→ **WHAT IS BEING ASKED**: Your answer should be every line with the word "Toggle", copied from the data below.

Stored records:
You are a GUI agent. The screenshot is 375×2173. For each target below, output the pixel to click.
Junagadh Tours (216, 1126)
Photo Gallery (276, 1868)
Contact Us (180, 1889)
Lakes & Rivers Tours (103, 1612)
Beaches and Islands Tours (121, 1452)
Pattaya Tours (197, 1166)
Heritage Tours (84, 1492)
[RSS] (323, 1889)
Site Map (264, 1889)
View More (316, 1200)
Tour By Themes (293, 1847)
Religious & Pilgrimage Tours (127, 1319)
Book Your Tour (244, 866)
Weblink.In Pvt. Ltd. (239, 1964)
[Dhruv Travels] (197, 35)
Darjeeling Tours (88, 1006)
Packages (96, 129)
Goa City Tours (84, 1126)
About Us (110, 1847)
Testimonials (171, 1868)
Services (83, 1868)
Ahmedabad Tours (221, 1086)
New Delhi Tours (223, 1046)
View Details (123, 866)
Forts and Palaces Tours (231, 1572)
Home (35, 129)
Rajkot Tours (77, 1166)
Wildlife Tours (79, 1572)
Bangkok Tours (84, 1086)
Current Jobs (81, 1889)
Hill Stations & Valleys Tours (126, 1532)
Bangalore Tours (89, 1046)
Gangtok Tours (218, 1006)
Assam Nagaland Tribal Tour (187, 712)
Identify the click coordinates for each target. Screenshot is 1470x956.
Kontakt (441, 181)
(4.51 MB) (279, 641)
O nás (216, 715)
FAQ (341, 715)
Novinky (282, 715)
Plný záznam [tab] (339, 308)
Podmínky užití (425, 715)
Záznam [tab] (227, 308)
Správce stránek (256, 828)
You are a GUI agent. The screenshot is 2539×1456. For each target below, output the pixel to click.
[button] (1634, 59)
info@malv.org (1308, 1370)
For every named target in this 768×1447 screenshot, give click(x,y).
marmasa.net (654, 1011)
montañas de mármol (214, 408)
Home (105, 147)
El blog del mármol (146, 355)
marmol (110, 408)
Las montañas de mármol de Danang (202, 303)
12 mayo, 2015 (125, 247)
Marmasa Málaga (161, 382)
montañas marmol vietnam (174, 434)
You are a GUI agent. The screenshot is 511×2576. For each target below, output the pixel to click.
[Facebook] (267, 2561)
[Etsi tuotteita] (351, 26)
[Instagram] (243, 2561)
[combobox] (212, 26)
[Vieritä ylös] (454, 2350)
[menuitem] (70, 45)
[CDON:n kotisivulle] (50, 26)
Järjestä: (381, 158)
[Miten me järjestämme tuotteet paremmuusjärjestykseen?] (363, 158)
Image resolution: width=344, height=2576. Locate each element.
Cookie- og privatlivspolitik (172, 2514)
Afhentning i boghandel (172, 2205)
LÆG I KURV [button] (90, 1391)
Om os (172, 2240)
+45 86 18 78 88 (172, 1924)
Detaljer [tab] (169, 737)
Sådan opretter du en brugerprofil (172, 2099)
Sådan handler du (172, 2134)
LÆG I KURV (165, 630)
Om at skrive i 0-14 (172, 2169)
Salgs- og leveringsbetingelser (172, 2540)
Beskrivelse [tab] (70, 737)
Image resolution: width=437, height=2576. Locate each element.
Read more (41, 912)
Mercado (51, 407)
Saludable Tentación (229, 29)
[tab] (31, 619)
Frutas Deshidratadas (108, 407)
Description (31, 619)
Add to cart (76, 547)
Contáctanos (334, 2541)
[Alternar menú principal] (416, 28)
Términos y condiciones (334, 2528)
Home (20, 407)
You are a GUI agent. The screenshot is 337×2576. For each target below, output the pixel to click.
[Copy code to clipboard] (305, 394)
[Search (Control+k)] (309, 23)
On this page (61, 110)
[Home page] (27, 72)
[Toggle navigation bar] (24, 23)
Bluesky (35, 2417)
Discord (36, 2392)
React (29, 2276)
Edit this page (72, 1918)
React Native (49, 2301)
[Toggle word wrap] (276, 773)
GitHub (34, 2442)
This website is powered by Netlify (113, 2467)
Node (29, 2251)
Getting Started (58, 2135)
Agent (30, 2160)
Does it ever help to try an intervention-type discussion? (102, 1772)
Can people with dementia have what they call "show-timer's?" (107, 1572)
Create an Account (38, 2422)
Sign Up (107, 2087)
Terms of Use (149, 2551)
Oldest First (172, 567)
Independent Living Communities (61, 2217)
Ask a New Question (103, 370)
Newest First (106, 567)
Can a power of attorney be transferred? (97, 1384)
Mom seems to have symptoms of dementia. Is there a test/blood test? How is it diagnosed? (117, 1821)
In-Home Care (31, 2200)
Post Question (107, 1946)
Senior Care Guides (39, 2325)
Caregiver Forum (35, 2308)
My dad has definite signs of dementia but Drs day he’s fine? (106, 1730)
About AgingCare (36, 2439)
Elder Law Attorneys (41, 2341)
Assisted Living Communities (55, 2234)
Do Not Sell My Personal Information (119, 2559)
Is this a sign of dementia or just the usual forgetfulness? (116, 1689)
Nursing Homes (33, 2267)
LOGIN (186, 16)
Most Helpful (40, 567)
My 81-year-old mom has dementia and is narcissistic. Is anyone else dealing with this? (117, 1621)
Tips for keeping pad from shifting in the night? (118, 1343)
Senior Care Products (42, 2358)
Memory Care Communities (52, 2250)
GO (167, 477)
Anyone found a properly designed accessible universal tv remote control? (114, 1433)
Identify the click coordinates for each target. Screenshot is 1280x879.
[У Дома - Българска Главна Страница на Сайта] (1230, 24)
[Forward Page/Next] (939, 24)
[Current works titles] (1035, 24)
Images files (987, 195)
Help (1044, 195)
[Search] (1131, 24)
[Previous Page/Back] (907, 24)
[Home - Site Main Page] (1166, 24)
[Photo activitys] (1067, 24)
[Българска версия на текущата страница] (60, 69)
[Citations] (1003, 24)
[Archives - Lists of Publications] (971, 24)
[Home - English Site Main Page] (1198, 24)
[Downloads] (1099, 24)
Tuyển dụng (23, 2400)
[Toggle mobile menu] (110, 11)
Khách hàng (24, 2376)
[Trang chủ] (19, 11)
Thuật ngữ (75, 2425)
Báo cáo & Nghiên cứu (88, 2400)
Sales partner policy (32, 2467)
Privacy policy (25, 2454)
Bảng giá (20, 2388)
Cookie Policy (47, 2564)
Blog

→ **TASK ANSWER**:
[Toggle navigation bar] (24, 23)
[Toggle word wrap] (276, 773)
[Toggle mobile menu] (110, 11)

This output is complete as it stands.